H.R. 2827 bill would specify the scope and limits of Section 975 of the Dodd-Frank Act (P.L. 111-203), which requires municipal advisors to register with the Securities and Exchange Commission (SEC).
The bill as amended would clarify that the Municipal Securities Rulemaking Board’s (MSRB) regulatory authority over MAs extends only to an entity’s MA activities. The MSRB and other regulators would continue to have authority over those entities’ other activities to the same extent as under current law.
The bill would also specify that MAs have a fiduciary duty to their municipal entity clients and would specify when such duties begin and terminate in relation to MA activities.
Additionally, the bill would clarify the definition of MA to create a “bright-line” test for who falls under the definition based on explicit engagement and compensation.
The bill would also clarify the definition of “investment strategies” so that regulation as a MA extends to activities related to the investment of bond proceeds, as intended by Congress in Dodd-Frank, and the bill would specify that certain routine brokerage activities do not constitute “investment strategies.”
The bill would also specify that MAs could engage in principal transactions with their clients, subject to MSRB regulation. (This is consistent with the fiduciary duty that applies to registered investment advisors.)
The bill would also clarify the definition of “solicitation” so that MA treatment would apply fully to solicitations directly on behalf of investment advisors and not with respect to the investment funds they manage.
The bill would provide a definition of “municipal derivative” and “on behalf of,” both were undefined in Dodd-Frank.
Lastly, the bill would fix a technical error in the existing statute that will allow individuals associated with municipal advisor firms to be under the authority of the Securities Exchange Commission (SEC) and subject to its rules without having to register individually.
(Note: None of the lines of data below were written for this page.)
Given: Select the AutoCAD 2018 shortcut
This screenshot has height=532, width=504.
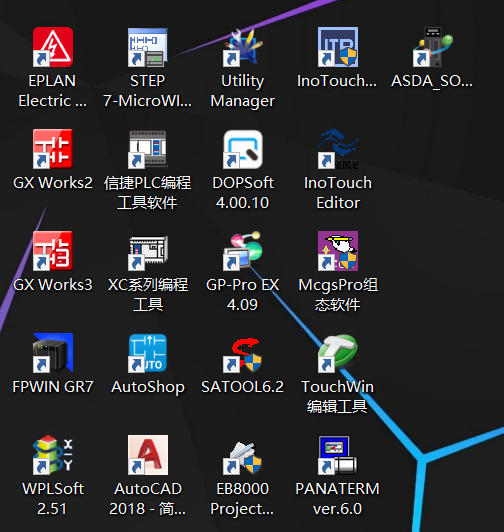Looking at the screenshot, I should click(x=148, y=455).
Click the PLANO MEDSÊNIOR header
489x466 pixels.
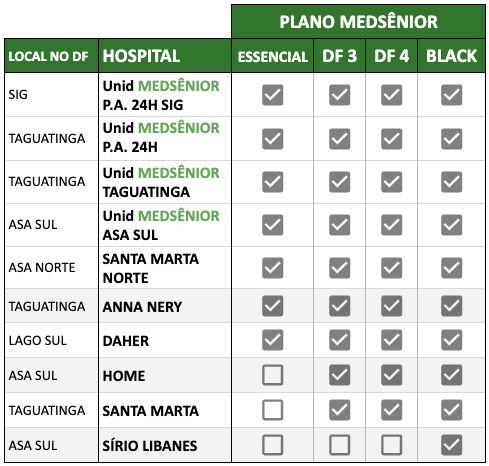pyautogui.click(x=358, y=22)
Municipal advisors (MAs) are consultants that provide advice to state and local governments with respect to bond issuance, investment of bond proceeds, use of financial derivatives and other financial matters. Section 975 of the Dodd Frank Act creates a new class of registrants under federal securities law, “municipal advisors.” Before Dodd-Frank, many municipal advisors were not subject to any regulation and this regulatory gap created a significant and unfair competitive balance in favor of the unregulated municipal advisors in relation to their regulated competitors. More importantly, this regulatory gap allowed a few dishonest municipal advisors to deceive and severely damage municipalities, all while conflicts of interest and other important information remained undisclosed to municipal officials.
H.R. 2827 was introduced to clarify the definition of a municipal advisor following an SEC proposed rulemaking that went far beyond what Congress intended. In response to its proposal, the SEC has reportedly received over 1,000 comment letters overwhelmingly critical of the rule.
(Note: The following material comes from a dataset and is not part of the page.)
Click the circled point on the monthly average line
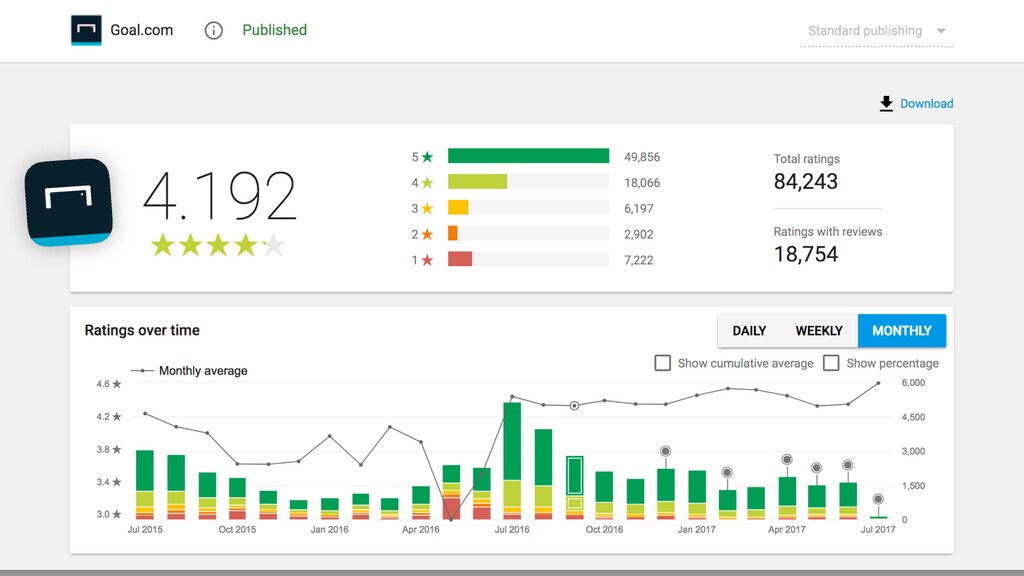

A statement from the bill’s sponsor following committee passage of the bill read, in part: “My colleague and co-sponsor, Representative Gwen Moore (D-WI), and I worked with concerned parties to ensure that we fully considered all viewpoints and we came up with the best possible legislation that could also pass with broad bipartisan support.” Continuing, “This legislation protects state and local governments by preserving the federal fiduciary duty for municipal advisors, while maintaining a bright line definition that removes confusion in the market.”
There was no Congressional Budget Office (CBO) cost estimate available for this legislation.